# Hatch



## Roccus (Nov 1, 2013)

OK.. this is the second time in a month I have seen these guy's... I'm guessing they are peppermint shrimp as I have three of them at least one carries eggs from time to time... my pipe fish go absolutely nutty over them.. the sea horses eat them but not with the gusto the pipe fish do.. the hatch always seems to be at night/ early morning at or around the time the blue lights come on... by the time I get home tonight there wont be a single one left..


----------



## badxgillen (Aug 20, 2010)

Its hard to see but I have had cleaner shrimp and peppermint spawn in the aquarium but the "larval" stage requires some special attention to raise up properly. A regular spawning occurrence is generally a sign of a optimal living conditions along with certain environmental ques.

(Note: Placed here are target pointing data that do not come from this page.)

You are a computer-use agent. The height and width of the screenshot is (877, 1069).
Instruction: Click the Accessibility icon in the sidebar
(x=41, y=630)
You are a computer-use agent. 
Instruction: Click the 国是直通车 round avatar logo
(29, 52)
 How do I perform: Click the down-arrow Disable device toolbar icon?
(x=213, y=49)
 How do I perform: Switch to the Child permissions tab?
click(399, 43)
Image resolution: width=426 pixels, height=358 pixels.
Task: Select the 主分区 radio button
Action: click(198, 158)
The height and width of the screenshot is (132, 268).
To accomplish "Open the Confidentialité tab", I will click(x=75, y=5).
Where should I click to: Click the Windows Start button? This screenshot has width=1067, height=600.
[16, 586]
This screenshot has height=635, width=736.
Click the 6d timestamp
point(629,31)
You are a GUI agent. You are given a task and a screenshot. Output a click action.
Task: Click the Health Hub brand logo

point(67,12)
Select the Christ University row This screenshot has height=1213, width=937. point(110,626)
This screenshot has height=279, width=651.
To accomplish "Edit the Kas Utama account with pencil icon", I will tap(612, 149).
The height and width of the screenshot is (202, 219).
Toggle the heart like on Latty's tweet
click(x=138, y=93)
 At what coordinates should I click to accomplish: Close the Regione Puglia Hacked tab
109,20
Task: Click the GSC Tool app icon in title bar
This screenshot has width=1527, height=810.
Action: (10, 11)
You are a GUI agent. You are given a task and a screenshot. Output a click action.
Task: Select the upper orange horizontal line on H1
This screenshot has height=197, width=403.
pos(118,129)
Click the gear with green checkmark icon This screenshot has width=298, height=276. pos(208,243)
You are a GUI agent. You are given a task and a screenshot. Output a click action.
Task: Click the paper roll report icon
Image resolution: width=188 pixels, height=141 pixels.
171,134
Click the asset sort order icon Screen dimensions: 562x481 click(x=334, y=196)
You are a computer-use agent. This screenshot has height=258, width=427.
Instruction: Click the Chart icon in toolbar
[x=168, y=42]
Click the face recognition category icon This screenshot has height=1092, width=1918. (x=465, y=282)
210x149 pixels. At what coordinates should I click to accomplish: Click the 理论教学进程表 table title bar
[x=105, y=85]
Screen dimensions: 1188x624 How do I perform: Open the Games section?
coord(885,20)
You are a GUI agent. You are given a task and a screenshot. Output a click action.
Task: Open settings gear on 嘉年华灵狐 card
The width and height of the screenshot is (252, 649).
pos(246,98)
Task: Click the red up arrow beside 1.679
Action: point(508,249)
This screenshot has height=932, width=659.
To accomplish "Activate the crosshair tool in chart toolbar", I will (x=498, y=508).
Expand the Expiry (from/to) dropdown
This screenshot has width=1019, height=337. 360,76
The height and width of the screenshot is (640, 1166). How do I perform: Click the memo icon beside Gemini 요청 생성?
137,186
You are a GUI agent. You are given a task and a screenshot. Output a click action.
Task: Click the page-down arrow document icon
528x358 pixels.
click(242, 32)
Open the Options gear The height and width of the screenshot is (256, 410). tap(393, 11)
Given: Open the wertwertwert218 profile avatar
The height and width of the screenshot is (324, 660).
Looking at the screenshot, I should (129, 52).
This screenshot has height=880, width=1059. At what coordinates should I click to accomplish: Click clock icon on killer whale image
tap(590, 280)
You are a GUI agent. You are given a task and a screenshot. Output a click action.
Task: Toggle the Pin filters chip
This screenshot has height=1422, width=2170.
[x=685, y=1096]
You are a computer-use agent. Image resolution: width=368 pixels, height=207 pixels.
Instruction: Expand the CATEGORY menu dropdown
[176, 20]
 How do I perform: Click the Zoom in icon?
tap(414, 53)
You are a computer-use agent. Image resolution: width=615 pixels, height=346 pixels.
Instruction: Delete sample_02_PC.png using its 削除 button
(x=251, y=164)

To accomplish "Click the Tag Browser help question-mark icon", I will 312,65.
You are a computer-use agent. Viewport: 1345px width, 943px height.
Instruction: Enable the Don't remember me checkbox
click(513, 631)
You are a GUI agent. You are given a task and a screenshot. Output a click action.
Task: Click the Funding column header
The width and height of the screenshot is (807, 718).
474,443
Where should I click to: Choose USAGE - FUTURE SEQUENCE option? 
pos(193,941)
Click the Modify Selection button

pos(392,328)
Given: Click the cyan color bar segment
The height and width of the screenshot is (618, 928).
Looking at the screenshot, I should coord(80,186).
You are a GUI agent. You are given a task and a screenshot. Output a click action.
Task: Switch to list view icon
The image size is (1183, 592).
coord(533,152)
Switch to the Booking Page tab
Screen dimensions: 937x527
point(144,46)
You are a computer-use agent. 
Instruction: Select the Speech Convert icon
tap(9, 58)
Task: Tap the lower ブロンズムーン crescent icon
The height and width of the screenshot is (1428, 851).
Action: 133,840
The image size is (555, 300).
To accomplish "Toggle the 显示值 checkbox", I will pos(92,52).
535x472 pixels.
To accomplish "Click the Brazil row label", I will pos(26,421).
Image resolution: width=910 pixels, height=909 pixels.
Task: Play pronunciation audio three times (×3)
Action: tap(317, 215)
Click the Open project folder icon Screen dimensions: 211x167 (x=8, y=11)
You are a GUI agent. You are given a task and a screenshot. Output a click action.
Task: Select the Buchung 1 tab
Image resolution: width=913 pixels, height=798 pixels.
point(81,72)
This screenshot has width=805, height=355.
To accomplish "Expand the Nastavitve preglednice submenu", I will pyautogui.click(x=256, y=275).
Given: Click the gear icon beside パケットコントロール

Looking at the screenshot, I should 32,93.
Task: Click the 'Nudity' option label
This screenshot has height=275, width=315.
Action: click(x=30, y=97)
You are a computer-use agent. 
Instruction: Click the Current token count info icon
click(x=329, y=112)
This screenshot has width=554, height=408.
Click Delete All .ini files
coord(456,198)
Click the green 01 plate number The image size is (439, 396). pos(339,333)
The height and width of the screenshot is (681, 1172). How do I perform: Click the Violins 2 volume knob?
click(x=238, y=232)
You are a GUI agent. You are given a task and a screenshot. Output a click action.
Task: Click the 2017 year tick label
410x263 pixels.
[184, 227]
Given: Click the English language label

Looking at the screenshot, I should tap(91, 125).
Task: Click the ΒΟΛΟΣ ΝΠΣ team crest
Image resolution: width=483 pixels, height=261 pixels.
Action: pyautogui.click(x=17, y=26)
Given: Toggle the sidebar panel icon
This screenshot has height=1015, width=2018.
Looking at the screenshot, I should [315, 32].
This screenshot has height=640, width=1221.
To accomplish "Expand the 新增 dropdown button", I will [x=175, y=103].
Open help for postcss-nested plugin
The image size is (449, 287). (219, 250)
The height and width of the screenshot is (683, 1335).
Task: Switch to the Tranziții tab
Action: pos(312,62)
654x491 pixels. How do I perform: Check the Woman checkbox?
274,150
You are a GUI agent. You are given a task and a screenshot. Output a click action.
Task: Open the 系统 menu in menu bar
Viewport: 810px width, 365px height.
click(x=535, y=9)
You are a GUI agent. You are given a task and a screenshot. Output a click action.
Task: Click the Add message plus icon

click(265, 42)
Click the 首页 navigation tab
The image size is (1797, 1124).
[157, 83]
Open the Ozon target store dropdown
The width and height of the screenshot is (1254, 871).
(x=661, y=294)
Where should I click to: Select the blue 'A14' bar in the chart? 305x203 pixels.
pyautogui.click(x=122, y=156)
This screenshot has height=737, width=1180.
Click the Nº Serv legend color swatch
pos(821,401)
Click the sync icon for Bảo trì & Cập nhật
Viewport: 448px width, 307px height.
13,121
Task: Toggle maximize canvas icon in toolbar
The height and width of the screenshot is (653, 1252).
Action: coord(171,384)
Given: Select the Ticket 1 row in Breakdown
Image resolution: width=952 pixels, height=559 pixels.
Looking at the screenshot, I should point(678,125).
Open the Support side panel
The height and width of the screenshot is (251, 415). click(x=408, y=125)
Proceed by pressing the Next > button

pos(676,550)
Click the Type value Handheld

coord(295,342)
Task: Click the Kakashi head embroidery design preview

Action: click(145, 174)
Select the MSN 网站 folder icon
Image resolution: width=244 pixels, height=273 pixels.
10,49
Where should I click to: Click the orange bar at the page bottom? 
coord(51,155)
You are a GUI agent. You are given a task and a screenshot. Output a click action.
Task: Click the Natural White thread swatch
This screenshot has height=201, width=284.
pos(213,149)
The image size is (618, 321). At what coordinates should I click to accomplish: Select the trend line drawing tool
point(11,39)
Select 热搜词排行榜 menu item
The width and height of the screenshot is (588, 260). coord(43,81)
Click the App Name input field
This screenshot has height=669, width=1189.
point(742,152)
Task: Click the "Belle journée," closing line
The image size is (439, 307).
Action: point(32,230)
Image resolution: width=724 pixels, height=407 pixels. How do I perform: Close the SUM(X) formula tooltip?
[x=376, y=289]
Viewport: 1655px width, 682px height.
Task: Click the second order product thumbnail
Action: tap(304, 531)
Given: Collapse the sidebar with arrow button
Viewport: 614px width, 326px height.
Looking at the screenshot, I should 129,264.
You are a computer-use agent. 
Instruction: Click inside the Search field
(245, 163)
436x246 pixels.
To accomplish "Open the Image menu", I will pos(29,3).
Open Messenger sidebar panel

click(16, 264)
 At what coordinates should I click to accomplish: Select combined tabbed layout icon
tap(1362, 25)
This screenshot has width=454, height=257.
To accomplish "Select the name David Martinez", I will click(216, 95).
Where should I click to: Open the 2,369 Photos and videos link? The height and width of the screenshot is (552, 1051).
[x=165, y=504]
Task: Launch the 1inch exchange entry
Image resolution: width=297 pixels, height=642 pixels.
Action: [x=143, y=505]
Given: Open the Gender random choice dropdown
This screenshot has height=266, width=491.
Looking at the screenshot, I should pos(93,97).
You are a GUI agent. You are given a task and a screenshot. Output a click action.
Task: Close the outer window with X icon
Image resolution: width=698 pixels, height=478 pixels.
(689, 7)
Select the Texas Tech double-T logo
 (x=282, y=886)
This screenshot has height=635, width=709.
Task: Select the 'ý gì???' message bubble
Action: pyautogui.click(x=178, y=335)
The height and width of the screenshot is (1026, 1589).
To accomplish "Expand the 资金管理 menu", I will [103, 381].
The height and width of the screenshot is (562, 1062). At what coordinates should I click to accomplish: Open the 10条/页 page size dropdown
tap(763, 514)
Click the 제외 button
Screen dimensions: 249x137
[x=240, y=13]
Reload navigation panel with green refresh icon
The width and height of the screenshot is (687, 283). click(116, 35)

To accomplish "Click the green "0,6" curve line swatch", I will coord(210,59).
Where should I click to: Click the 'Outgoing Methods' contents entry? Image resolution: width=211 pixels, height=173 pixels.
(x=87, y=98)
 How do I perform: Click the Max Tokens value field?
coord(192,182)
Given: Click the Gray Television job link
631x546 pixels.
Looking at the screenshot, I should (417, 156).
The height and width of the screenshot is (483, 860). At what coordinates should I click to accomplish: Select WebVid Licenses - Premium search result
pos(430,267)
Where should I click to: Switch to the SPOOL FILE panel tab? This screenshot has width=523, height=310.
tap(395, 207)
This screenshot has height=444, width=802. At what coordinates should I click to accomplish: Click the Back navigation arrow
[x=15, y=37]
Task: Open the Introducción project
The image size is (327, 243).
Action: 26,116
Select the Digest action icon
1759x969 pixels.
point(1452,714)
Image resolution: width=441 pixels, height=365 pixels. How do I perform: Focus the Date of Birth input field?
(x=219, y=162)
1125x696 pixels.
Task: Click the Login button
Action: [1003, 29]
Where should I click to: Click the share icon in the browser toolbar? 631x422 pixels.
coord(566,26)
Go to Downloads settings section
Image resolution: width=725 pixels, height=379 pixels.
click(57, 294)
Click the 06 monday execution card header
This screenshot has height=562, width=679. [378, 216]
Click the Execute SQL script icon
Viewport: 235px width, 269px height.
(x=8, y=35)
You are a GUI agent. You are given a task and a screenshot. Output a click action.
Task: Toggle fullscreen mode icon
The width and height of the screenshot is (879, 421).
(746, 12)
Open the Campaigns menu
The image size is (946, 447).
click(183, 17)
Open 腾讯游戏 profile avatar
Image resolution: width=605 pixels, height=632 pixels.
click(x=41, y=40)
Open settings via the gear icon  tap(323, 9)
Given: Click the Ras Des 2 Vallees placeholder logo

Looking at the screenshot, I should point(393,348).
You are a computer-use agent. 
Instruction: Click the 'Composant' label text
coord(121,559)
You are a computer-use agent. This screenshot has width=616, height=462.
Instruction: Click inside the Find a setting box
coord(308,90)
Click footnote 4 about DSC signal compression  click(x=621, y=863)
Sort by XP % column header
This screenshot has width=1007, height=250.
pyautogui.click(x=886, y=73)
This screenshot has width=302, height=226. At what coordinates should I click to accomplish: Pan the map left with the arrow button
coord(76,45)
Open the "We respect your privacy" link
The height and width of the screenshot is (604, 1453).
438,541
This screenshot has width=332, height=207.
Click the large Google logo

Mine rarely do so anymore as the older they get the less likely they are to spawn, many of these shrimps require a shedding prior to mating.

Nothing quite like live foods to help keep a reef vibrant and healthy, so I would say a nice bonus to the aquarium life and what I refer to as cheap thrills...I get all excited when these spawning events take place, you can't help but hope that some of these little guys will settle out somewhere.


----------



## Roccus (Nov 1, 2013)

badxgillen said:


> Its hard to see but I have had cleaner shrimp and peppermint spawn in the aquarium but the "larval" stage requires some special attention to raise up properly. A regular spawning occurrence is generally a sign of a optimal living conditions along with certain environmental ques. Mine rarely do so anymore as the older they get the less likely they are to spawn, many of these shrimps require a shedding prior to mating.
> 
> Nothing quite like live foods to help keep a reef vibrant and healthy, so I would say a nice bonus to the aquarium life and what I refer to as cheap thrills...I get all excited when these spawning events take place, you can't help but hope that some of these little guys will settle out somewhere.


Mine shed often... they were very small when I got them... as I said.. this is the second spawning event... My pipe fish also had young but I never saw them.. one day the male was very pregnant.. the next day he was thin as a rail...


----------



## badxgillen (Aug 20, 2010)

I think it was Coral magazine that had a great article about a DIY spawning trap made up of a cheap dollar store solar light, as it is not too bright and has a built in photo receptor in it turning it on in the dark, and some floats put around a cottage cheese container that has had its bottom cut off so the larval stage can get inside but not exit the sides. The light goes in the lid with a small cut out hole for it to be exposed. Most spawning occurs during the night or later on and are generally attracted to the "lunar" light AKA the moon. 

Sorry if my description is poor, you may be able to look it up online.


----------